Surnommée « la Fille des marais » par les habitants de Barkley Cove, Kya, qu’ils considèrent comme une sauvageonne sera tout naturellement accusée du meurtre de Chase Andrews en 1969.

Durant son adolescence, elle fait la connaissance de Tate, jeune homme plus âgé qu’elle. Cultivé, gentil et attentionné avec Kya, il lui apprend à lire, écrire, lui fait découvrir la poésie et l’aide à approfondir sa connaissance des sciences. Malgré sa promesse, il finit par l’abandonner lui aussi afin de poursuivre ses études, sans pourtant ne jamais l’oublier.

Son seul contact humain est la relation amicale qu’elle entretient avec Jumping, propriétaire de la petite cahute où Kya va acheter le carburant de son bateau. Sa vie intérieure est très riche grâce au marais. Kya en fait partie. Nourrie par le souvenir de Ma qu’elle espère toujours revoir, Kya dessine et peint la nature qui l’entoure. Pourtant, la solitude envahit Kya.

C’est alors que Chase Andrews entre dans sa vie…

« Là où chantent les écrevisses » a été l’une de mes premières lectures de l’année et j’en garde un souvenir lumineux. Je n’ai pu résister à l’appel de cette magnifique couverture qui heureusement a tenu ses promesses de beauté. Si l’histoire en elle-même n’est pas toujours vraisemblable, elle m’a procuré le même bien-être que si je regardais aujourd’hui l’épisode d’une série dessins animés japonais de mon enfance. Ou mieux encore, Kya pourrait être une héroïne de Miyazaki. Je me suis attachée à Kya et à sa façon si enfantine de laisser couler la vie malgré les difficultés.

Mais surtout, dans une langue poétique magnifiquement traduite par Marc Amfreville, Diana Owens nous offre la Nature sur un plateau. Le lecteur sent les odeurs, il voit les pélicans, les plumes du grand héron bleu, les reflets du soleil sur l’eau et il sent son corps couché sur le sable alors que les aigrettes neigeuses décollent…

«Qu’est-ce que c’est que cette histoire d’écrevisses qui chantent? Ma aussi, elle disait ça. » Kya se rappela que sa mère l’encourageait toujours à explorer le marais : « Va aussi loin que tu peux. Tout là-bas, où on entend le chant des écrevisses. » 
« Ça veut dire aussi loin que tu peux dans la nature, là où les animaux sont encore sauvages, où ils se comportent comme de vrais animaux. »

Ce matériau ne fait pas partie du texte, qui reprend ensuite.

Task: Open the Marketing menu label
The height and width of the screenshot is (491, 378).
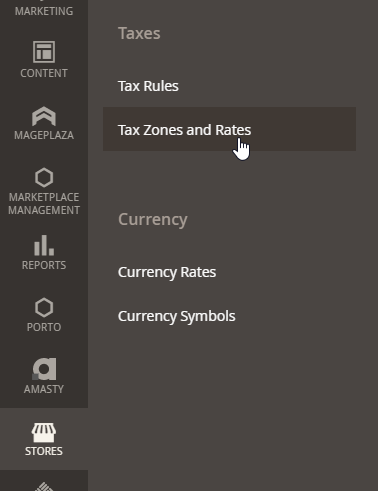Action: click(44, 11)
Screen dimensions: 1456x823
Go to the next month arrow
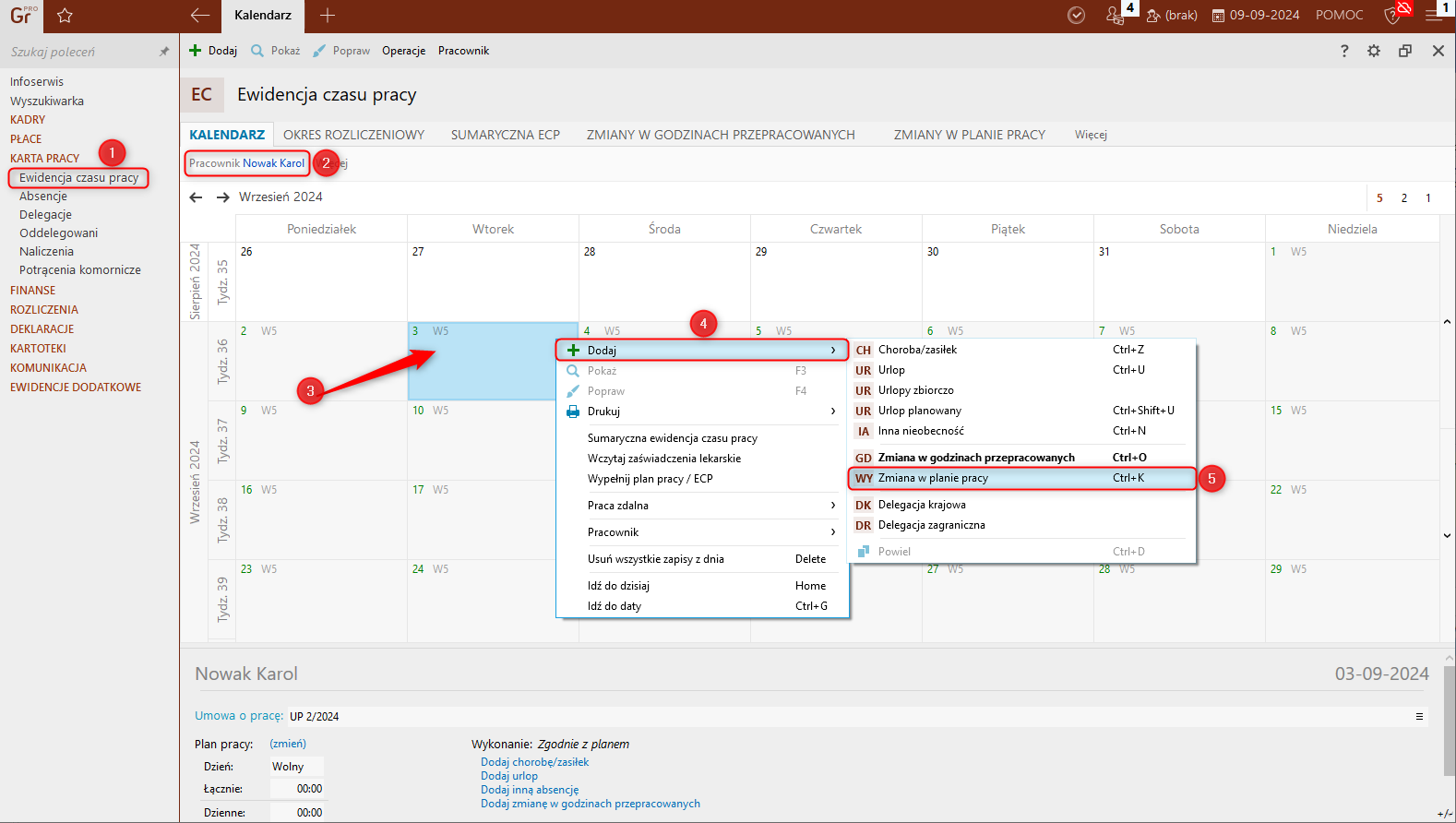(x=222, y=197)
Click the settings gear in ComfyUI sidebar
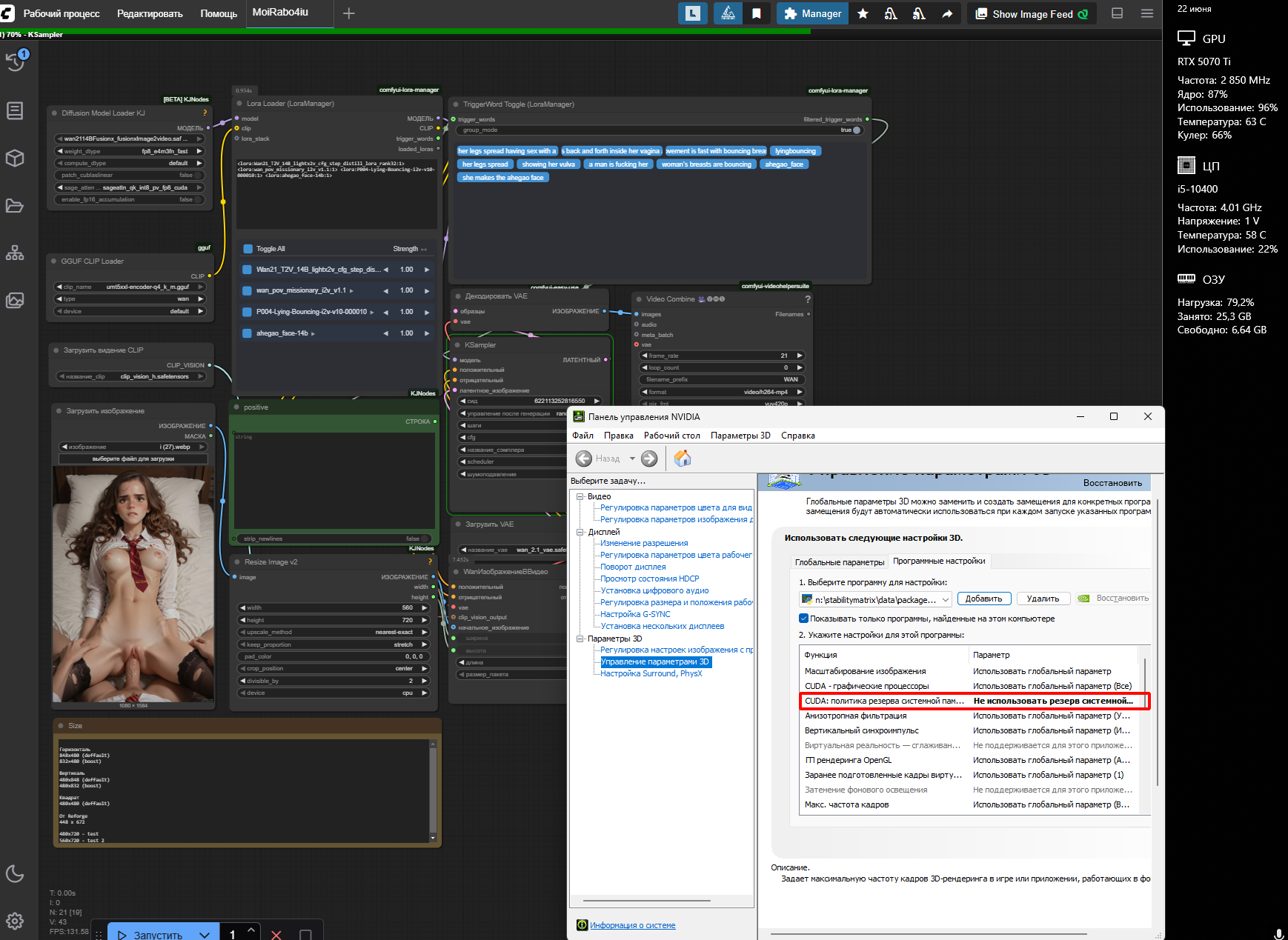 (15, 921)
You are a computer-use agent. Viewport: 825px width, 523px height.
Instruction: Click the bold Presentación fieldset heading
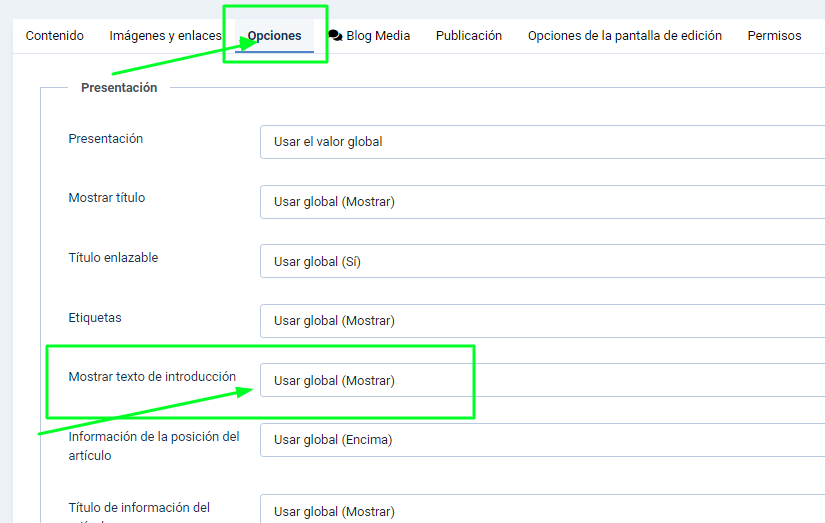(119, 88)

Editions du Seuil, 2020, titre original « Where the Crawdads Sing », traduit de l’anglais par Marc Amfreville, 478 pages

2 Comments

    • meellaa

      Les photos ne sont pas de moi sur ce coup-là! Et je n’ai jamais visité la Floride ou la Caroline du Nord, mais un jour pourquoi pas…si ce livre te rappelle tes voyages là-bas c’est que les paysages doivent être grandioses .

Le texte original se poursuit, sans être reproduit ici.